*What you will do*: With the pictures omitted, output word for word the lines from the one containing "The height and" through the end of the records.

(Stored data)
BEGIN

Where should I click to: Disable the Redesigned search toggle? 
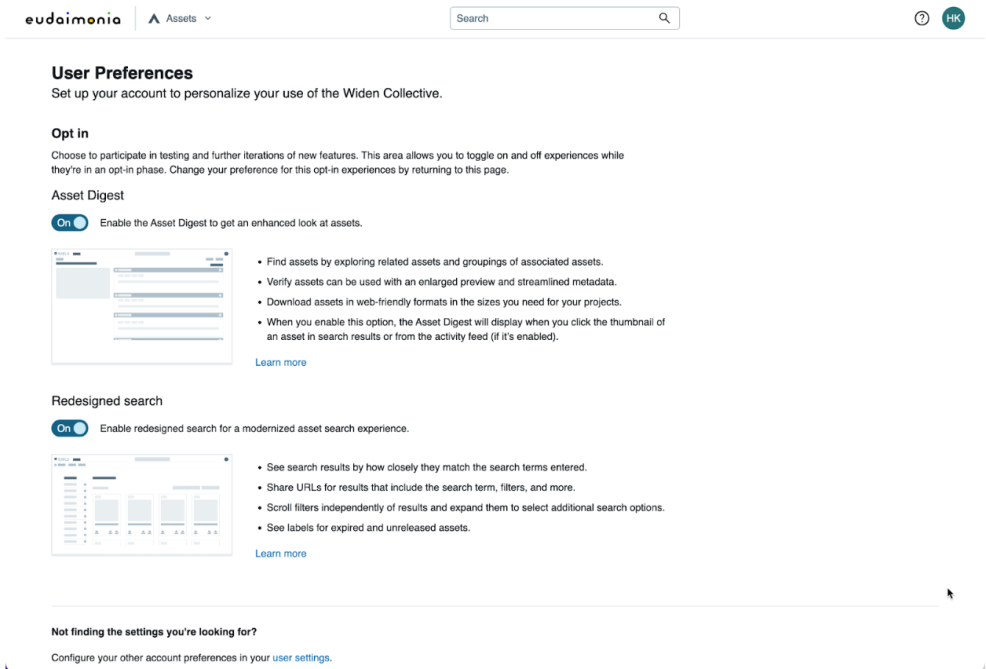point(70,429)
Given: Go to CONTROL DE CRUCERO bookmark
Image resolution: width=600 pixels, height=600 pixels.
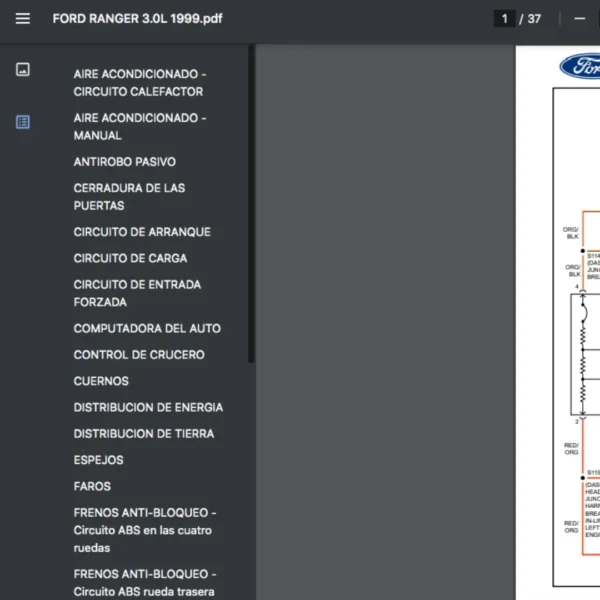Looking at the screenshot, I should pos(139,355).
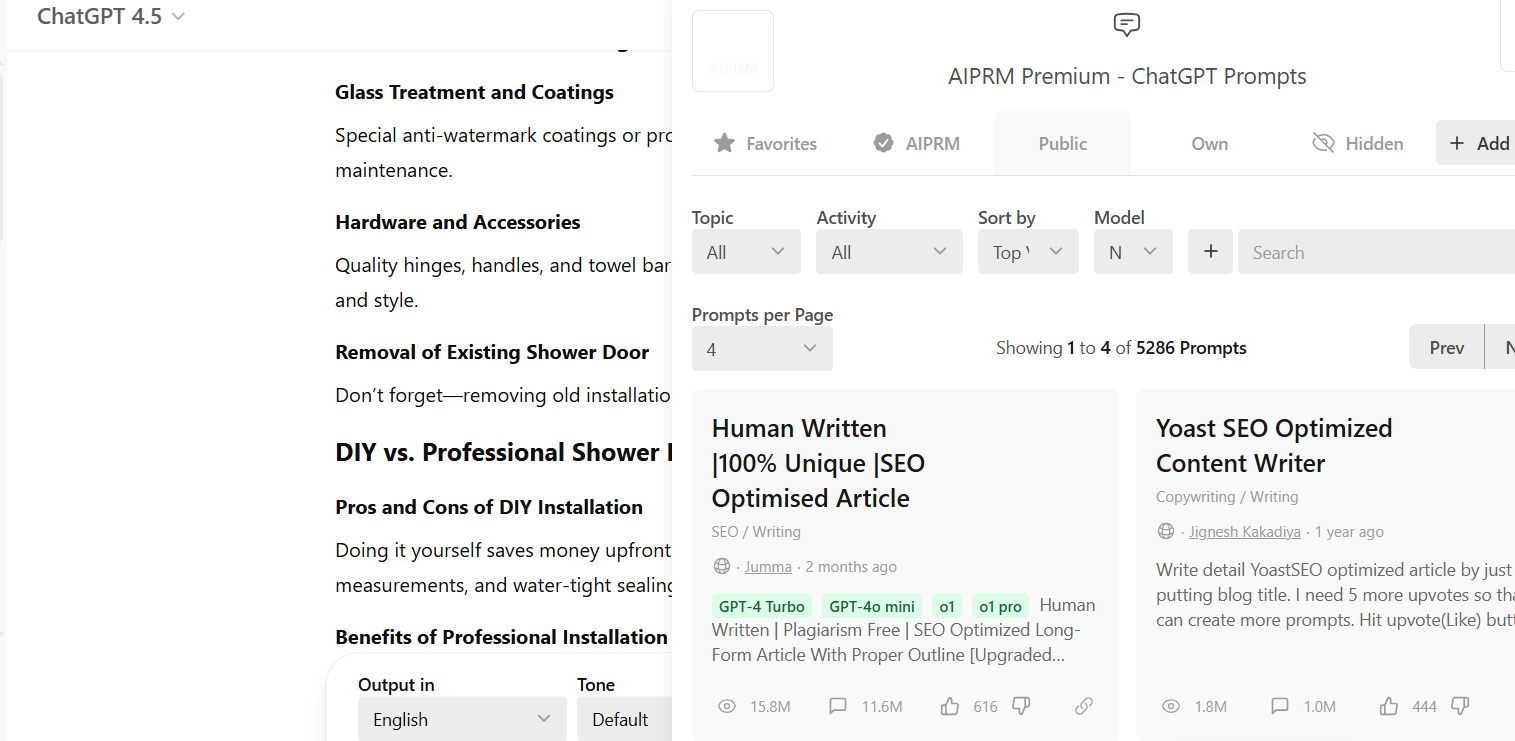The width and height of the screenshot is (1515, 741).
Task: Click the thumbs down icon on Human Written prompt
Action: click(1021, 706)
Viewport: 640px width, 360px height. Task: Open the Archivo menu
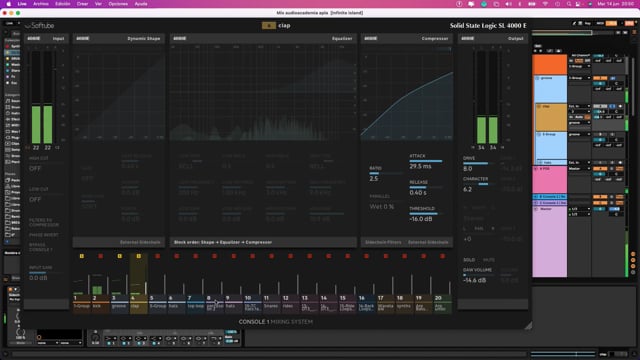40,4
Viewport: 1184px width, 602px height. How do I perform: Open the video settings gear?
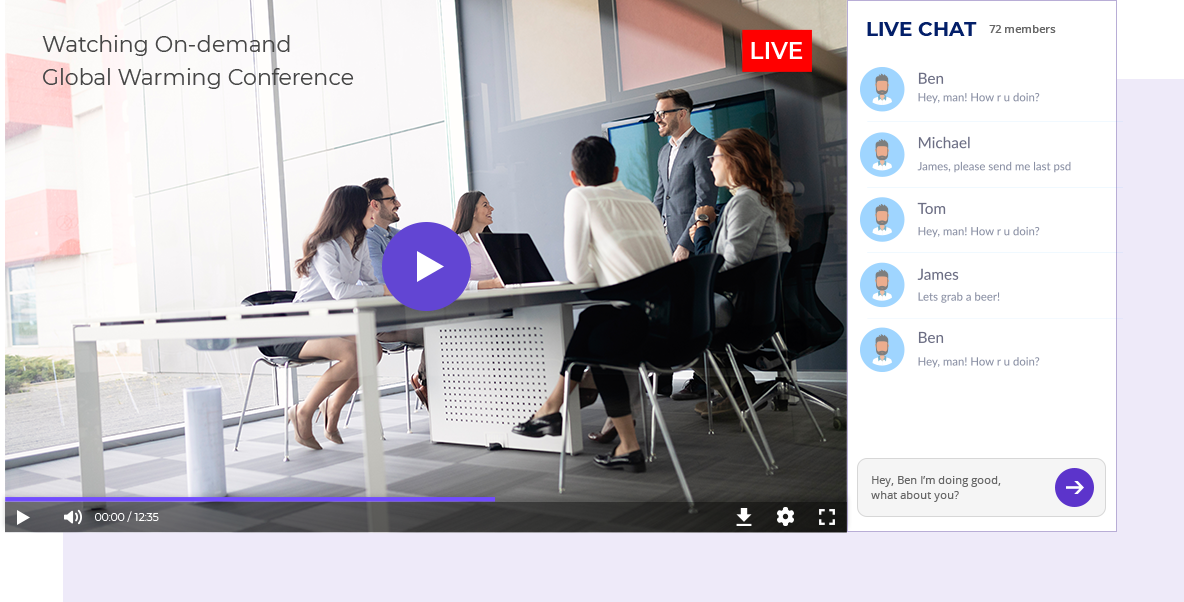click(x=785, y=517)
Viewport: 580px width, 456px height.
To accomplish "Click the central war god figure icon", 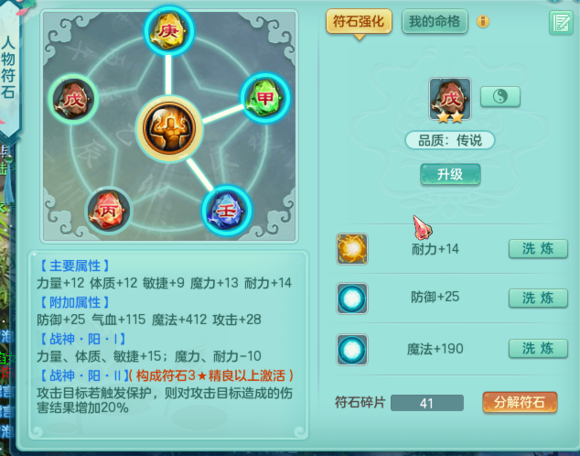I will point(169,128).
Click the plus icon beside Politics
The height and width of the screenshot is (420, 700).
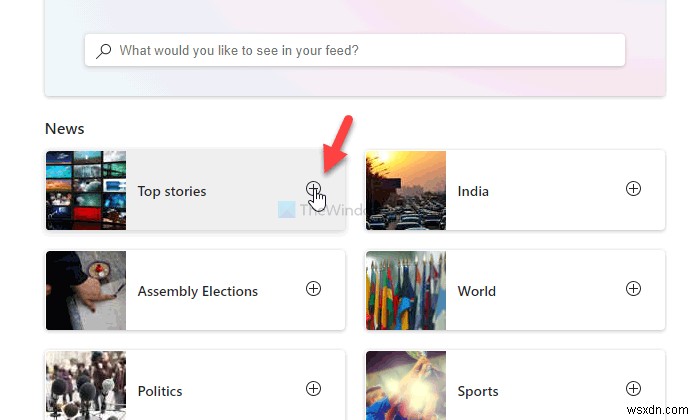pos(313,389)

END

*Exercise response*:
The height and width of the screenshot is (420, 700).
pos(313,389)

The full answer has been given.